Self-appearance is somewhat of a struggle during travel. Like many cancer patients, Stephanie has been through intense rounds of chemotherapy and radiation. The former cheerleader said goodbye to long, chestnut hair and thick eyelashes that never needed mascara. She said hello to double mastectomy scars and unwanted weight – courtesy of tumors that cause bloating. She hates how she has put on pounds since her diagnosis, but it's not uncommon. Nearly two-thirds of women with breast cancer report gaining 20 pounds after being diagnosed

Stephanie Lee

Mobility is another problem. While Stephanie and her family enjoyed complimentary tickets to the San Diego Zoo, they didn't get a wheelchair for their visit. Still, she said they had a blast despite not being able to see it all before her body gave out.

"Greysyn's favorite animals were the lions and Addy loved the snakes and alligators," she said, adding it was "amazing" to be there for so many family firsts. (It was also the kids' first time visiting a zoo.)

When I asked what her favorite part of their trip was, her answer caught me off guard: "The best part was watching everyone smile." 

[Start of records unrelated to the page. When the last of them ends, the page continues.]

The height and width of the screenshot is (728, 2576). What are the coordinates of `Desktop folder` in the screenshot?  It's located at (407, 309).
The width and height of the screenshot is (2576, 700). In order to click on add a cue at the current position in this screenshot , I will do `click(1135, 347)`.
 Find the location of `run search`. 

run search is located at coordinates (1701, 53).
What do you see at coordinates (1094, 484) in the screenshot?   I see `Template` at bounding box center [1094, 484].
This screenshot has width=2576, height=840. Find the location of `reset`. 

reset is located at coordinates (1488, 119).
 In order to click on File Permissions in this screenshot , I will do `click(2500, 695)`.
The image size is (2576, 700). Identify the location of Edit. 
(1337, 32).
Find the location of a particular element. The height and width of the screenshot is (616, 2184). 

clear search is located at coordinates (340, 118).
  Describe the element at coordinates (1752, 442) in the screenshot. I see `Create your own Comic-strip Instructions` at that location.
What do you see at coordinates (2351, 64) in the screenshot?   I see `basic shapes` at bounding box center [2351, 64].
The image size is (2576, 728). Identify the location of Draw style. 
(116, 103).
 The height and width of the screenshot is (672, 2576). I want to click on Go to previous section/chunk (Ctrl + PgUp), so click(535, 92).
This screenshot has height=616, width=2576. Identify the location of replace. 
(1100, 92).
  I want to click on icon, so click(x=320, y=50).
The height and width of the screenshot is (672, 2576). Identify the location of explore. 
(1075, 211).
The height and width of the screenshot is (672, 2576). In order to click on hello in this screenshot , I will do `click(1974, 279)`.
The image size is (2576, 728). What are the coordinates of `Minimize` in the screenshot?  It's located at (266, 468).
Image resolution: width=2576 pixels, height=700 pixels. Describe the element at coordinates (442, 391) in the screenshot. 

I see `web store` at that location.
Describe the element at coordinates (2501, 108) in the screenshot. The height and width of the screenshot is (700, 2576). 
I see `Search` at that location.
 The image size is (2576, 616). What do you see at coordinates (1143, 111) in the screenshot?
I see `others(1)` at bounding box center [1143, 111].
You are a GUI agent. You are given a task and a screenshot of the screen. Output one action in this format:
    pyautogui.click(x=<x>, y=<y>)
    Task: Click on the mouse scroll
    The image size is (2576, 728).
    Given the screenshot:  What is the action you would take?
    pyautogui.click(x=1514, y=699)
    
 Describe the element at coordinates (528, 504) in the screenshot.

'I wanted to make memories with my kids and partner'

Even as a patient herself, Stephanie puts others first. For example, most of the Facebook photos from her most recent trip – to New York City – are of her mom, the Thelma to her Louise.

She said she didn't see any Broadway shows. "Everything was still closed because of COVID. We went to get a wig."

The highlight of her first, and probably only trip to the Big Apple, was purchasing a $3,000 human hair wig. "I'm used to synthetic wigs I have to replace every three months," she explained. "My new one will last five years." 

Stephanie Lee with her mother in New York City.

Sadly, Stephanie's prognosis doesn't hint at her having five more years. "We needed some family time together, and I wanted to make memories with my kids and partner."

So what's next for Stephanie and her family?

"I'm waiting until January when they'll do a brain scan that will determine what we'll do," she explained. "But with my cancer being triple negative and in my brain, there's not really much more they can do besides the radiation they've already tried." 

Thinking out loud, I ask if she cried at all on her vacation.

"Oh God," she laughed, reassuring me that she wasn't bothered by the question. "I started crying once we got to San Diego and I've been crying since we've left." 

It's been years since I've seen her in person. However, I think I know Stephanie – always the cheerleader and glass-half-full kind of girl – well enough to know one thing: While there were lots of lasts on her trip, her tears were mostly tears of firsts.